→ Extrait fourni
_ _ _
Pour ces chercheurs, qui ont étudié la physique des trous noirs et de la matière noire, il a été surprenant de constater que ce phénomène offre aussi une nouvelle explication aux impulsions radio rapides. Ainsi, si cette explication est confirmée, deux des plus grands mystères de l’Univers – ce dont la matière noire est faite, et ce qui génère des impulsions radio rapides - peuvent être résolus. La réponse peut être la même pour les deux questions - les axions et les trous noirs primordiaux. Si cette théorie se vérifie, elle mettrait fin à un mystère de 85 ans pour la matière noire, et d’une décennie pour les impulsions radio rapides.

Pour résumer : des trous noirs primordiaux en grande rotation génèreraient des nuages d’axions et ce serait dans ces nuages que se produiraient à leur tour les impulsions rapides de la radio. Rien ne sort des trous noirs ; c’est dans le nuage d’axions produit par les trous noirs, qui les entoure, que naîtrait ce rayonnement.
Les trous noirs primordiaux eux-mêmes, si leur existence est confirmée (un mystère de 47 ans), contribueraient également à la matière noire qui existe et que nous ne voyons pas. « Si ces trous noirs ont été produits en un nombre suffisamment élevé dans l’Univers primordial, ils pourraient aussi justifier une partie significative de la matière noire, sans pour autant en expliquer la totalité.
_ _ _
→ Liste affichée

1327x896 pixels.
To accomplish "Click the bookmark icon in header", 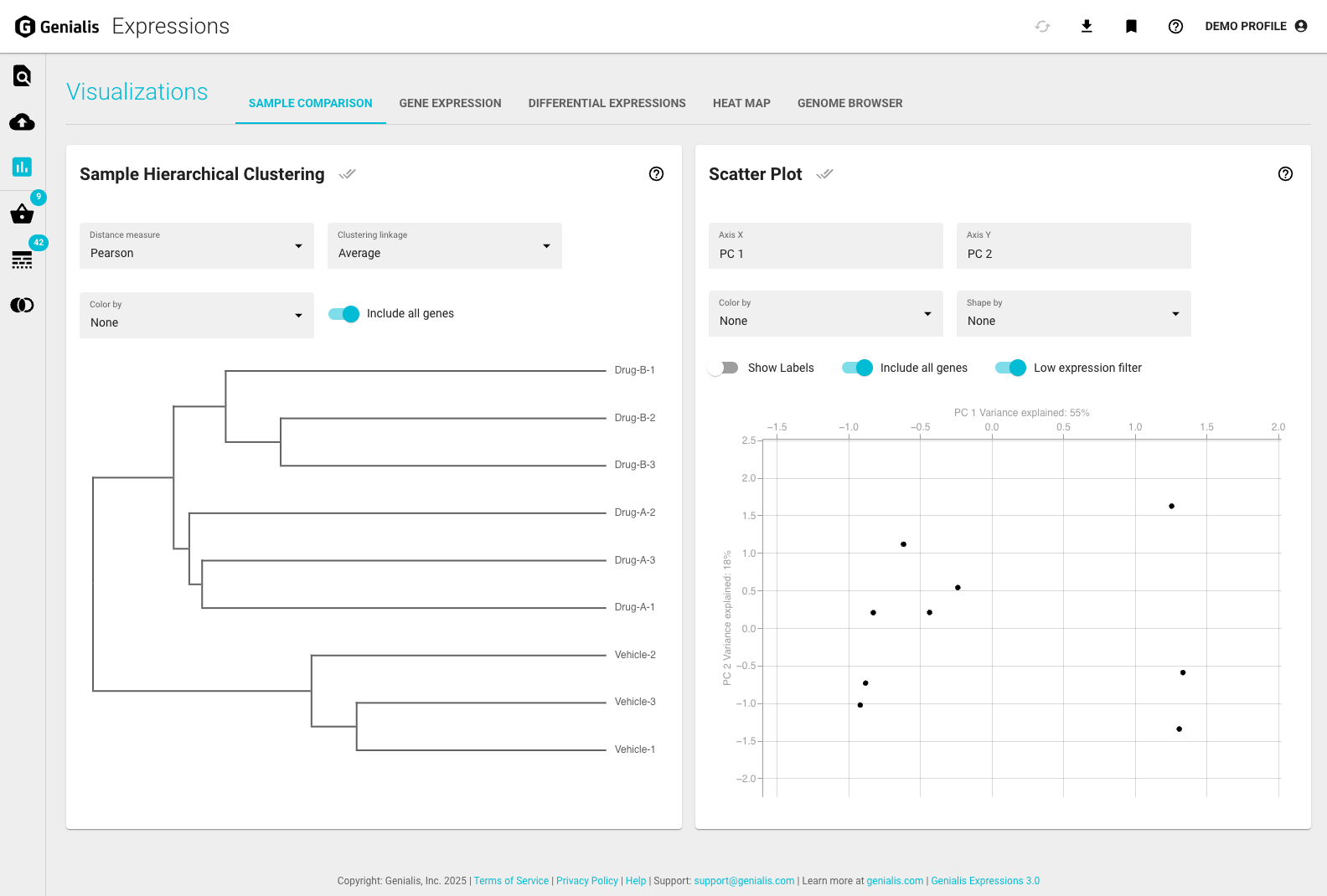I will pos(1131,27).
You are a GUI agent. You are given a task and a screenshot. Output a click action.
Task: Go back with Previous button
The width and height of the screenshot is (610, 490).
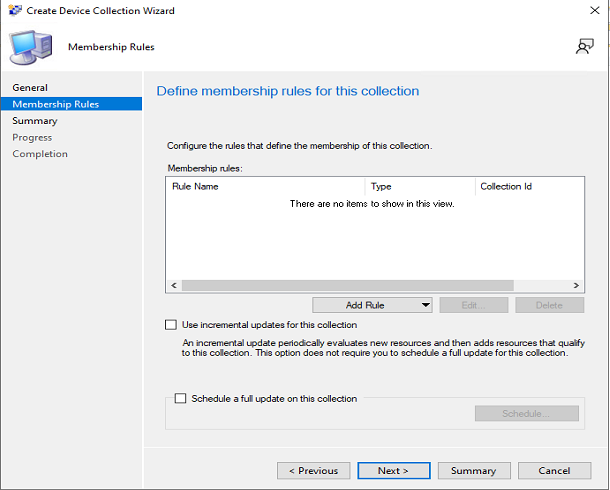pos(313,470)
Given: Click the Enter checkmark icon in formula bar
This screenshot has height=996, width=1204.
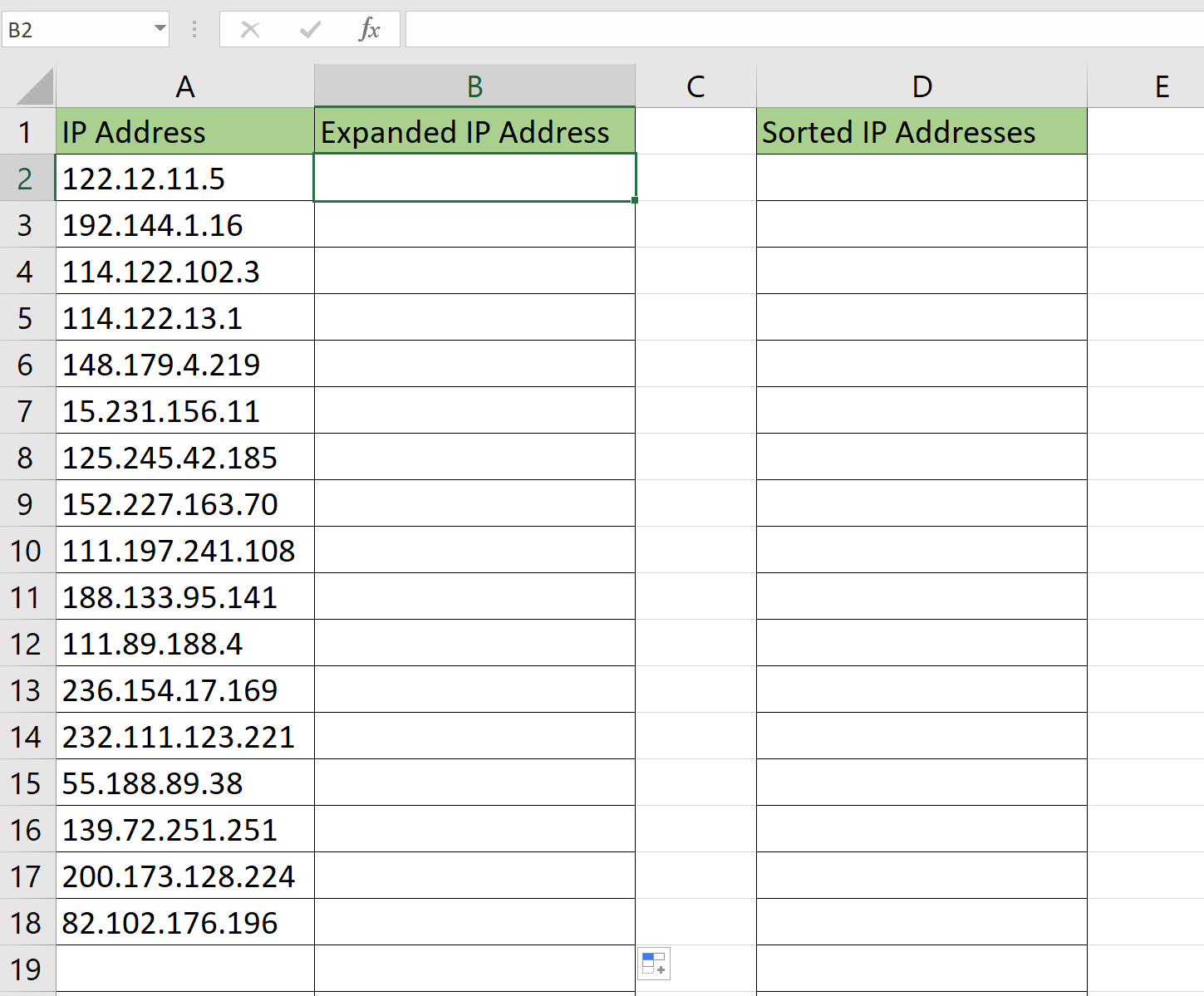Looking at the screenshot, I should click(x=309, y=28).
_ _ _
→ Tâches à réaliser
a - D'après l'extrait sur les trous noirs primordiaux, depuis combien d'années l'existence de ces trous noirs constitue-t-elle un mystère ?
b - Mettez à jour la liste en commençant à la ligne qui contient « Given: Click the » et en allant jusqu'à la fin de la liste, en remplaçant « formula bar » par « toolbar » sans rien changer d'autre. N'incluez pas les images dans votre réponse.

→ Résultats par tâche
a - Depuis 47 ans.

b -
Given: Click the Enter checkmark icon in toolbar
This screenshot has height=996, width=1204.
Looking at the screenshot, I should click(x=309, y=28).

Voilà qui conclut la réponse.